* [REQUIREMENT] Rewrite the following rows, substituting "GUI agent" for every occurrence of "computer-use agent" and leaving all other text unchanged.

(Entries for locating text and elements)
+---+
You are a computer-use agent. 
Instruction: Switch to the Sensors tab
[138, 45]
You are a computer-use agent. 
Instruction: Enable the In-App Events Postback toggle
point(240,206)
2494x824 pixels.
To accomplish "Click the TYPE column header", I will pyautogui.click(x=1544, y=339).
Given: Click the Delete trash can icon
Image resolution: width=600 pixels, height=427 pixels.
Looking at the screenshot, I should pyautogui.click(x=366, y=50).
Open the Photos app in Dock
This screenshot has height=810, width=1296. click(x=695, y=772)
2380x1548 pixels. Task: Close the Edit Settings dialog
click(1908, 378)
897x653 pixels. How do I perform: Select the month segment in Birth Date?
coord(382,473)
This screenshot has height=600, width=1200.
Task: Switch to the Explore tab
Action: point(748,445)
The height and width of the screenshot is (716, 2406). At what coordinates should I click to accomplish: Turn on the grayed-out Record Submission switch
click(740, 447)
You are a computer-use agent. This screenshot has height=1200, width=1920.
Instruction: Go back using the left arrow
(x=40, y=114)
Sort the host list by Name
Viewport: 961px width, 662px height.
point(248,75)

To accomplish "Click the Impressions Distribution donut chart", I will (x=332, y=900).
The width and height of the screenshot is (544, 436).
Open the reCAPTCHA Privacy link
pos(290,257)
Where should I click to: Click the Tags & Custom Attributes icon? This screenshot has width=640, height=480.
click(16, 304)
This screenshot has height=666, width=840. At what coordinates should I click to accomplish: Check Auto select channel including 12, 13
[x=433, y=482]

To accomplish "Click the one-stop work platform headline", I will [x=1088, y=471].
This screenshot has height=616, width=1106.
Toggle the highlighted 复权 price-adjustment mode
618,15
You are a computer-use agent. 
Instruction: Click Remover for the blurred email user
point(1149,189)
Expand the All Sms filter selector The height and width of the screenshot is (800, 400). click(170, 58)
+---+
* [PROBLEM SOLUTION]
You are a GUI agent. 
Instruction: Switch to the Sensors tab
[138, 45]
You are a GUI agent. 
Instruction: Enable the In-App Events Postback toggle
point(240,206)
2494x824 pixels.
To accomplish "Click the TYPE column header", I will pyautogui.click(x=1544, y=339).
Given: Click the Delete trash can icon
Image resolution: width=600 pixels, height=427 pixels.
Looking at the screenshot, I should pyautogui.click(x=366, y=50).
Open the Photos app in Dock
This screenshot has height=810, width=1296. click(x=695, y=772)
2380x1548 pixels. Task: Close the Edit Settings dialog
click(1908, 378)
897x653 pixels. How do I perform: Select the month segment in Birth Date?
coord(382,473)
This screenshot has height=600, width=1200.
Task: Switch to the Explore tab
Action: point(748,445)
The height and width of the screenshot is (716, 2406). At what coordinates should I click to accomplish: Turn on the grayed-out Record Submission switch
click(740, 447)
You are a GUI agent. This screenshot has height=1200, width=1920.
Instruction: Go back using the left arrow
(x=40, y=114)
Sort the host list by Name
Viewport: 961px width, 662px height.
point(248,75)

To accomplish "Click the Impressions Distribution donut chart", I will (x=332, y=900).
The width and height of the screenshot is (544, 436).
Open the reCAPTCHA Privacy link
pos(290,257)
Where should I click to: Click the Tags & Custom Attributes icon? This screenshot has width=640, height=480.
click(16, 304)
This screenshot has height=666, width=840. At what coordinates should I click to accomplish: Check Auto select channel including 12, 13
[x=433, y=482]

To accomplish "Click the one-stop work platform headline", I will [x=1088, y=471].
This screenshot has height=616, width=1106.
Toggle the highlighted 复权 price-adjustment mode
618,15
You are a GUI agent. 
Instruction: Click Remover for the blurred email user
point(1149,189)
Expand the All Sms filter selector The height and width of the screenshot is (800, 400). click(170, 58)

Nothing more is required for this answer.